Shipbuilding News, August 2018

VT Halter delivers Crowley’s first LNG-powered con-ro

Crowley Maritime has taken delivery of El Coqui, the first of two Jones Act-compliant, LNG-powered container/roll-on/roll-off ships (con-ros) built in Pascagoula, Miss., by VT Halter Marine.

El Coqui is the lead vessel in Crowley’s Commitment class. It is one of the first vessels of its kind anywhere in the world. The ship will carry cargo between Jacksonville, Fla., and San Juan, Puerto Rico.

El Coqui and its sister vessel Taino, which is still under construction, are 720 feet long. They can carry up to 2,400 TEU in containers and up to 400 vehicles in ventilated weathertight ro-ro decks.

“This delivery represents another milestone in our unwavering commitment to Puerto Rico and the Jones Act,” said Tom Crowley, chairman and CEO. “We have dedicated significant time, effort and more than $550 million, which includes these new ships, to transform our Puerto Rico shipping and logistics services to world-class standards. We thank the men and women at Crowley, VT Halter Marine and other partners, who have dedicated themselves to bringing this magnificent new ship to life.”

VT Halter President and CEO Rob Mullins also praised the shipbuilder’s work force.

Liquefied natural gas is gaining wider acceptance in the shipping industry, in part because it burns substantially cleaner than marine diesel. LNG emits 100 percent less sulfur oxide and particulate matter and 92 percent less nitrogen oxide. Carbon output is about 35 percent less on a per-container basis, Crowley said.

The new vessels will take fuel in Jacksonville from a depot developed with Eagle LNG Partners.

NYC Ferry welcomes 350-passenger vessel

Amid rising demand, NYC Ferry has taken delivery of a new vessel that holds more than twice as many people as its standard ferries.

The 350-passenger Ocean Queen Rockstar was scheduled to enter service in late July carrying passengers on four routes around New York City. Metal Shark built the ferry based on an Incat Crowther design, and the Louisiana-based shipyard will deliver five more in the coming months.

Ocean Queen Rockstar will help us meet growing demand for this service and get even more New Yorkers to their destinations throughout the city,” said James Patchett, president and CEO of the New York City Economic Development Corp.

The 16 other vessels in the NYC Ferry fleet are set up for 149 passengers. The larger vessel has additional seating space inside on the main deck and above on the open second deck.

The city agency has partnered with Hornblower to operate the service, which includes routes serving four of New York City’s five boroughs.

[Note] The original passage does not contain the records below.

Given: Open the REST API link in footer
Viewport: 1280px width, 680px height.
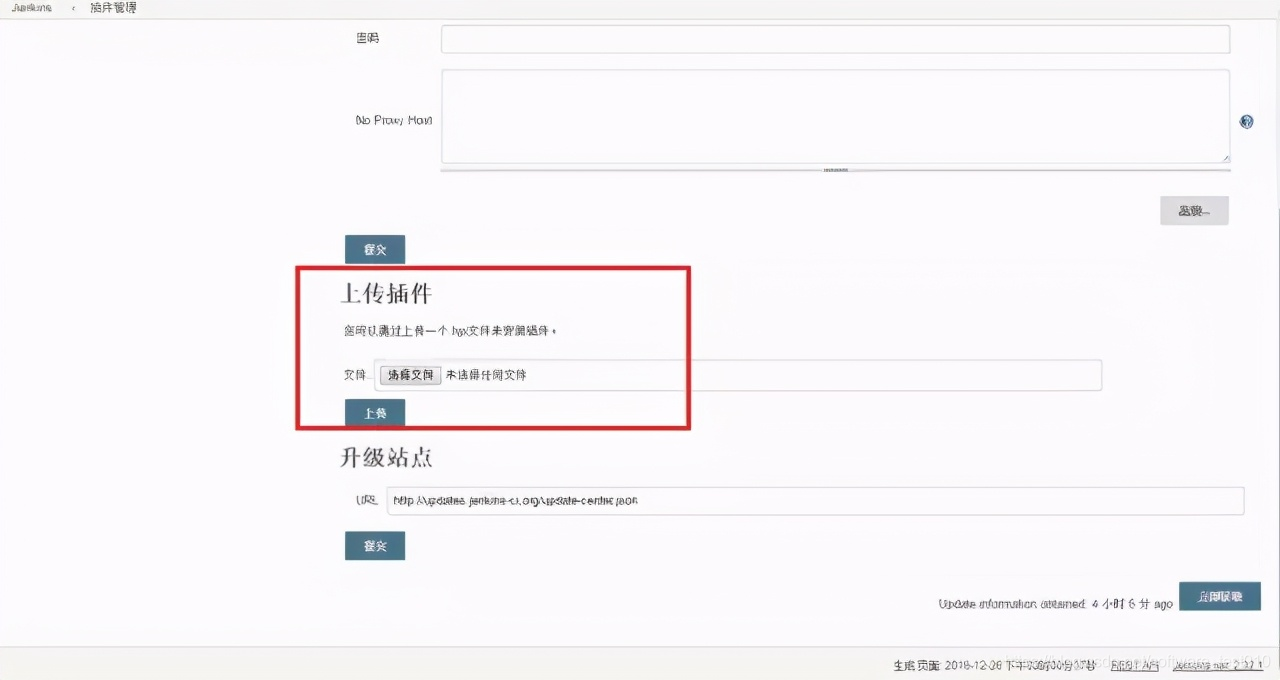Looking at the screenshot, I should [x=1134, y=664].
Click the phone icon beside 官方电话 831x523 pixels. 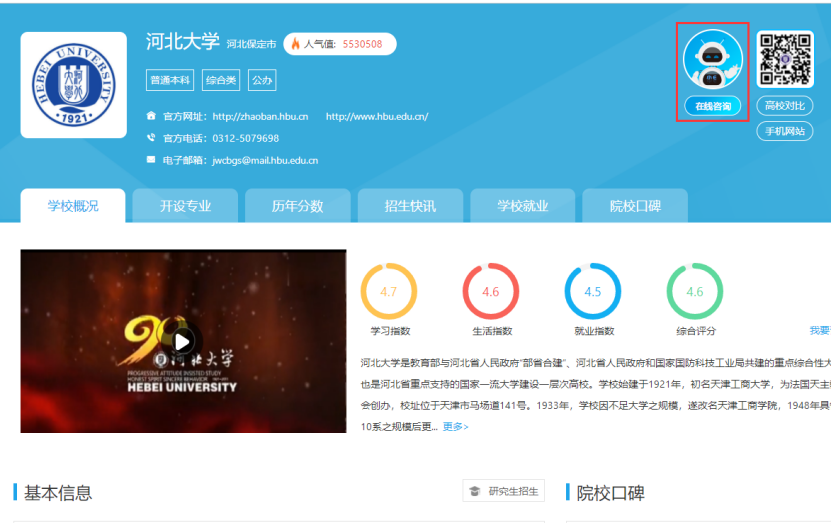click(151, 138)

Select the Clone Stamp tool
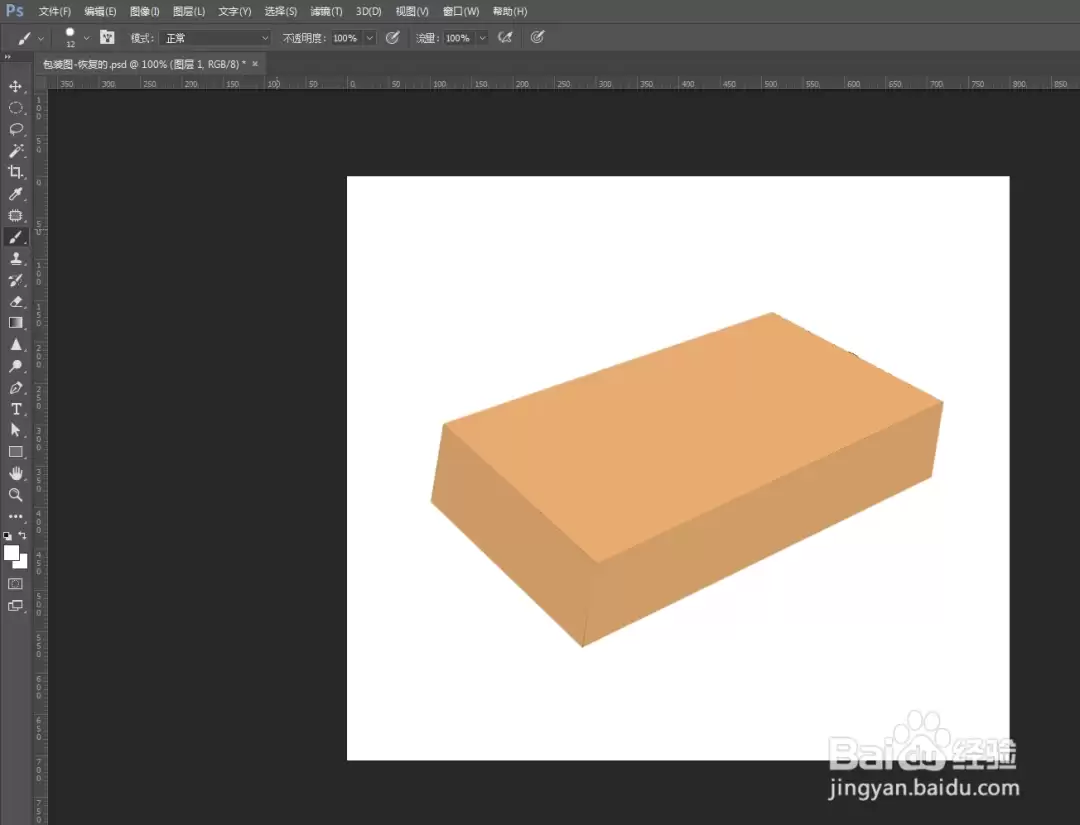click(15, 259)
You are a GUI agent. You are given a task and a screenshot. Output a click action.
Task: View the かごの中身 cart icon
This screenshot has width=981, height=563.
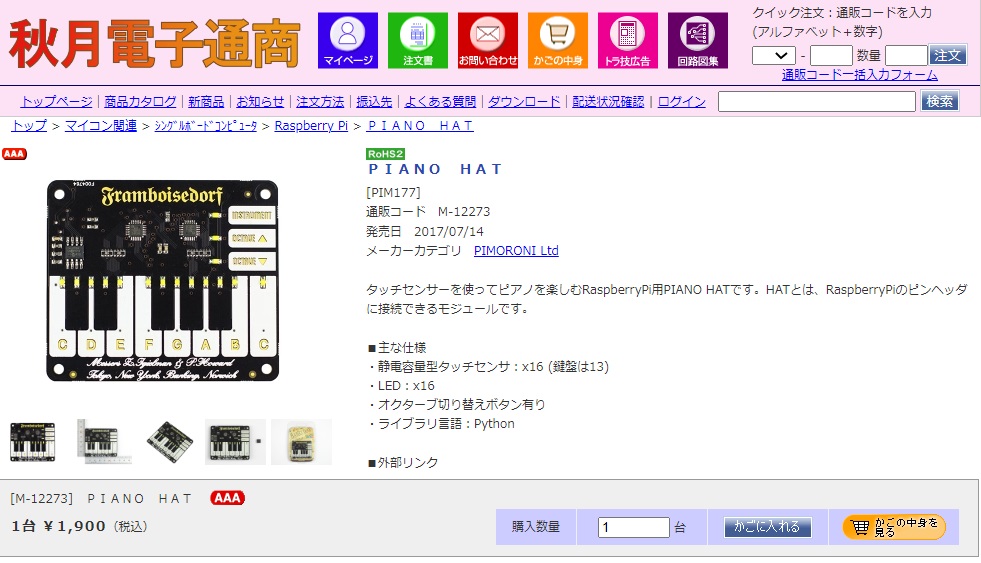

The service has carried more than 5 million people since its launch in May 2017. Demand is expected to reach 9 million people a year in 2023.

Eastern Shipbuilding wins contract for Bisso tugs

E.N. Bisso & Son has selected Eastern Shipbuilding for two new Tier 4 ship-assist and escort tugboats designed by Robert Allan Ltd.

The 80-foot RApport 2400 tugs will be powered by twin 2,550-hp Caterpillar engines paired with Rolls-Royce z-drives. Electrical power will come from John Deere gensets. Other components will include a Stang firefighting monitor and Markey Machinery winch and capstan.

E.N. Bisso is a longtime Eastern customer. The Panama City, Fla., shipyard has delivered four vessels for the New Orleans operator since 2006. Delivery details on the new tugs were not disclosed.

URI to receive new National Science Foundation ship

The National Science Foundation is building a new oceanographic research ship that will be operated by the University of Rhode Island’s Graduate School of Oceanography based in Narragansett Bay.

Gulf Island Shipyard of Houma, La., is building the 199-by-41-foot ship outfitted with science labs, modern research equipment and comfortable accommodations. It will have a 13-person crew and berthing for up to 16 scientists. Its cruising range will be 5,400 miles.

The $100 million ship designed by Seattle-based Glosten will be used by the East Coast Oceanographic Consortium led by URI. Other members of the consortium include Harvard University, the University of New Hampshire and the University of South Florida.

“This is particularly exciting news for the new School of Marine Science and Ocean Engineering at UNH,” said Larry Mayer, director of the school. “As a member of the East Coast Oceanographic Consortium with access to this new state-of-the-art research vessel, UNH scientists will have an unprecedented opportunity to participate in a range of important coastal and deep-sea research experiments.”

The steel-hulled science vessel is one of three that Gulf Island is building. The lead vessel in the class will be operated by Oregon State University, which is managing construction of all three vessels.

Delivery of the vessel bound for Narragansett Bay is scheduled for 2021. It will replace the 185-foot research ship Endeavor, which has logged more than 1 million nautical miles during more than 40 years of service.

Gunderson Marine gets order for ATB barge

Gunderson Marine of Portland, Ore., announced on Aug. 1 that it is building a 204,000-barrel oil and chemical tank barge for Overseas Shipholding Group (OSG).

The 581-foot U.S.-flagged tank barge will be paired with two of the operator’s existing tugs to form an articulated tug-barge unit. The vessels will work in the coastwise Jones Act trade, according to Gunderson parent company Greenbrier Cos.

“The Gunderson Marine contract for construction of a new barge is an exciting development for OSG,” said Sam Norton, OSG’s president and CEO. “This transaction represents the first significant new capital investment into our Jones Act businesses in nearly a decade and is an affirmation of our commitment to operate ATBs, as well as tankers, within this market.”

Delivery is scheduled for mid-2020. The contract also includes an option for a second barge that would be delivered in late 2020.

MarAd awards $20 million to small shipyards

The U.S. Maritime Administration (MarAd) has awarded grants worth more than $20 million to 29 small American shipyards to support large-scale capital improvements.

Since 2008, the agency’s Small Shipyard Grant Program has awarded more than $183 million. The recipients all have fewer than 1,200 production employees.

“By supporting small shipyards, we are investing in the maritime infrastructure of the country,” said Maritime Administrator Mark Buzby.

MarAd, which is within the U.S. Department of Transportation, noted that American shipyards provide 400,000 jobs, which generate more than $37 billion annually in economic activity.

Grant recipients include Master Boat Builders of Bayou La Batre, Ala., which got $1.3 million toward the purchase of a 182-ton crawler, 55-ton mobile crane and 30-ton rough terrain crane; Washburn & Doughty of East Boothbay, Maine, which received $618,750 toward the purchase of robotic welding machines and a CNC lathe; and Chesapeake Shipbuilding of Salisbury, Md., which received $492,047 for four extending booth forklifts, a mobile crane and other needs.